Disapproval over honouring Saudi despot - don't mention West's own tyranny

The grovelling tributes of Western leaders over the death of Saudi Arabia's King Abdullah seems to say it all about the special treatment reserved for our tyrant allies. 
 
You only have to read Glenn Greenwald's scathing piece, contrasting Obama's curt statement on the passing of Hugo Chavez, an elected leader much-loved by his people, who nationalised his country's oil to try and help the poor, with the deference reserved for Abdullah, a virulent dictator who held his subjects in a state of fear, while appropriating that state's vast oil wealth for a tiny elite. 

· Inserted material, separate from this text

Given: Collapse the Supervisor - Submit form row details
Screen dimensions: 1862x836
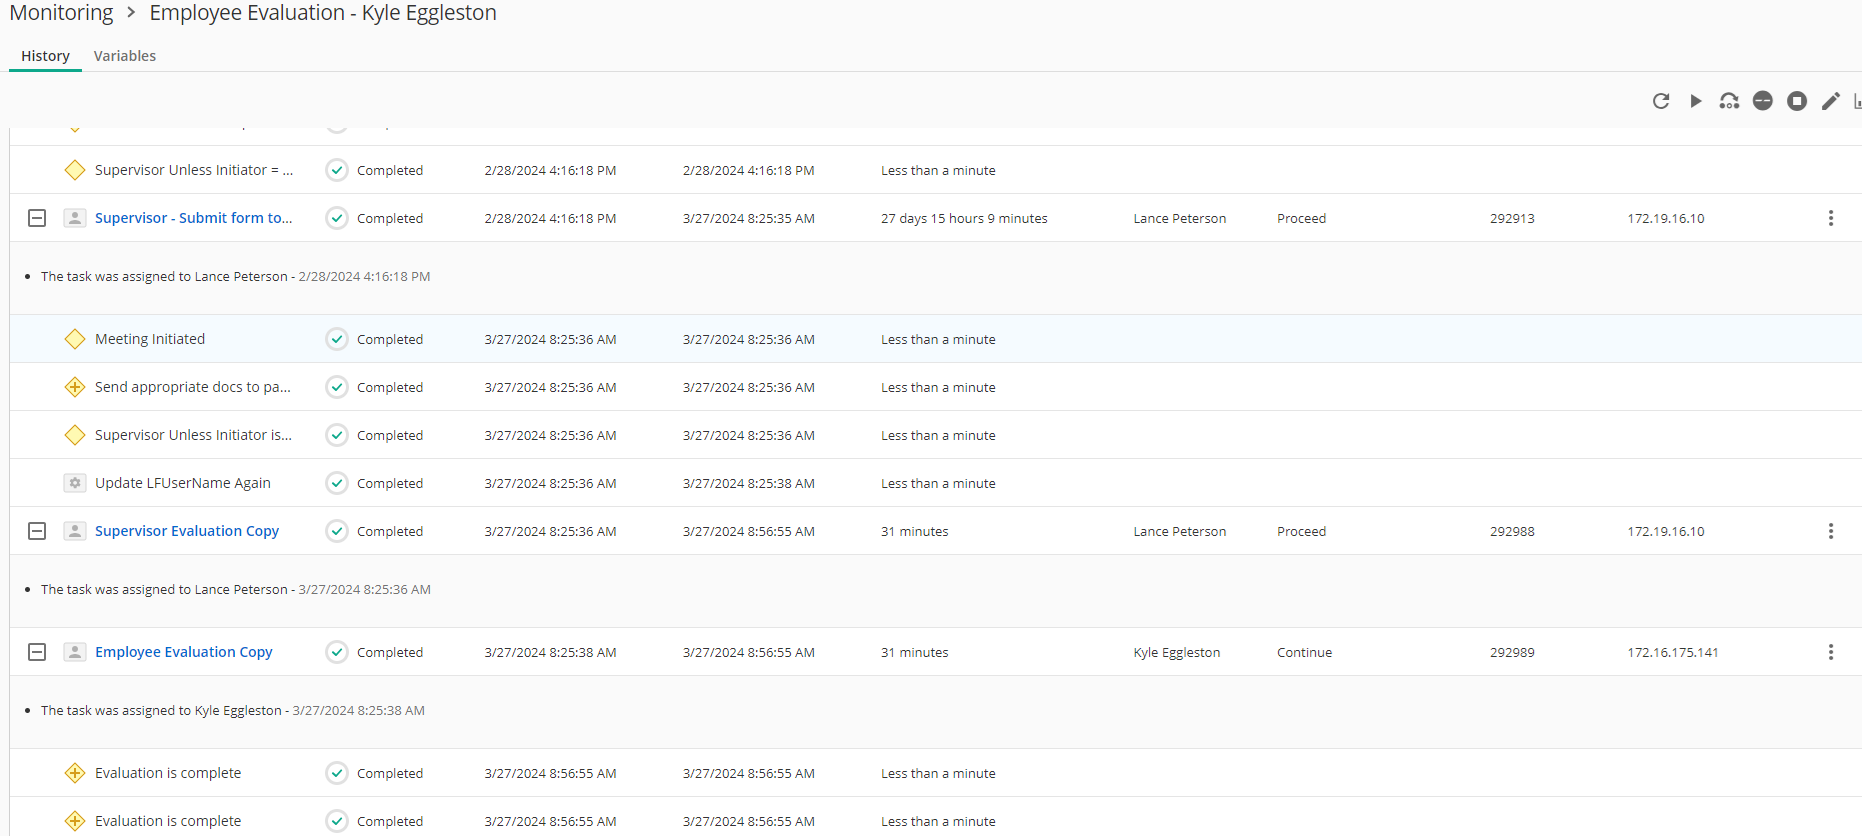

Predictably, no such commentary is remotely evident on the BBC, with its craven obituary, token references to Saudi human rights 'problems' and tame inference about Britain's 'difficult-but-strategic alliance' with the Kingdom.       
 
Alongside much of the liberal media's safely-measured output, some notable Tories have, seemingly, expressed more specific 'outrage' over the West's fawning of a despot whose country has committed every human rights offence in the book, including the beheading and degradation of women.  
 
Ex-Tory MP Louise Mensch was apoplectic over the issue, launching a tweet-stream of despairing invective: 
It is so unacceptable to offer deep condolences for a man who flogged women, didn't let them drive, saw guardian laws passed, & STARVES THEM
Her additional ire is, apparently, directed at the West's top men:
F--- you Saudi Arabia and shame on the supine male leaders of the West @David_Cameron @BarackObama
The Sun also proudly announced her as one of their columnists, amplifying the message of Britain's 'abandonment of decency': 
Cameron’s fawning over dead Saudi despot shames UK, says @LouiseMensch:
And here's Mensch again, now even more dispirited that even one our 'most respected' female world leaders could be associated with such a fiend: 
fawning: if you want to be really depressed, not only did Miliband, Cameron pay tribute, @ said "personal friend"

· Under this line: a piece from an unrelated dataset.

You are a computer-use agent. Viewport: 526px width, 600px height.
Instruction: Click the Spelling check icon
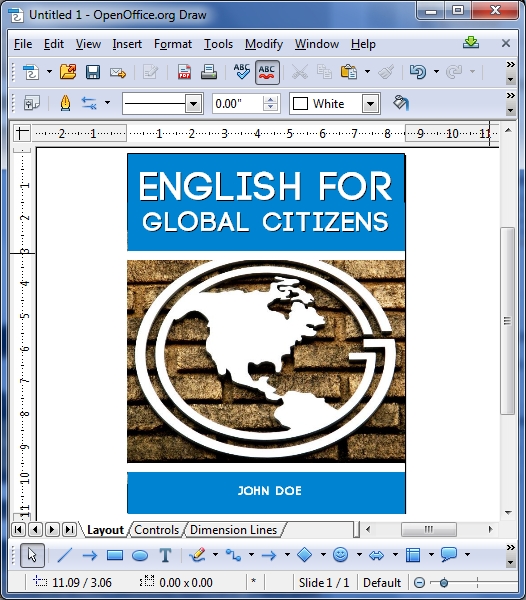[x=242, y=72]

Later, reflecting on her own 'boldness', Mensch imagines what her fate might be if she had ever made high office:  
I guess if I ever had made it to minister, I would be being sacked today.
Mensch also rushed to commend Scottish Tory leader Ruth Davidson, who had previously tweeted her apparent disgust.

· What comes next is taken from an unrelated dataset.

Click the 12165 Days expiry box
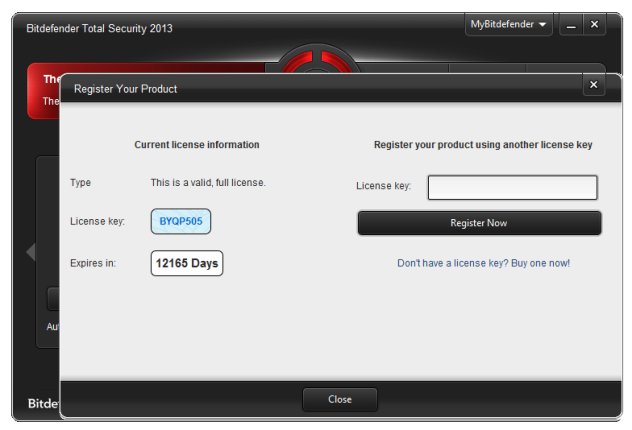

Flying flags at half mast on gov buildings for the death of Saudi king is a steaming pile of nonsense. That is all.
Yes, all very noble. Yet, one might ask Mensch, Davidson and all those hailing their interventions: what primary moral honour are you actually assuming in those flags and government buildings, what kind of conduct are you expecting in all those leaders?  
 
In truth, ex-UK ambassador to Saudi Arabia Sir William Patey is the more 'useful' voice here. He, at least, is 'up-front' about the issue: look, they're our allies, and we don't really give a f### what they do, whether beheading women or exporting terrorism, so long as they keep our arms companies in business, the oil flowing and our geopolitical interests secure.
 
Mr Patey, seasoned diplomat, doesn't, of course, say that. But the essential message is contained in his nicely tempered language and intimations about 'continuity', 'pragmatic alliance' and 'patient reform'. Thus: "King Abdullah went as fast as he thought the population of Saudi Arabia would bear." A lovely turn of imperialist phrase, making it helpfully clear just how much Britain and the West have ever cared to make a fuss over human rights. 
 
UKInc is, in this elementary sense, precisely expected, indeed entitled, to lower its flags and have its political and royal retinue honour Mr Abdullah. That's because the Windsors, Cameron, Blair and the rest of Union-Jack-Britannica are all part of the very same terror-inflicting network. Why would they do anything else? More immediately, why would we remotely expect them not to be doing such things as lauding Abdullah? 
 
Why would a state that's helped wipe-out Iraqis in their hundreds of thousands, caused mass carnage in Afghanistan and Libya, supported Israel's slaughter in Gaza, been a leading party to rendition and torture, armed sundry warmongers to the teeth, and overseen multiple other mass miseries around the globe be acting any differently over Abdullah's death?
 
The problem is not denunciation of the Saudi despots. It's the base assumption that 'we', as some kind of 'paragon state', have any moral worth or 'authority' in the first place to tell 'them' how to behave.
 
Doesn't it say so much about the twisted propaganda that Mensch and Davidson can so readily show such disapproval, that so many approve their disapproval, and that none of this includes the same, or greater, disapproval of what our own terror state and despot leaders really stand for?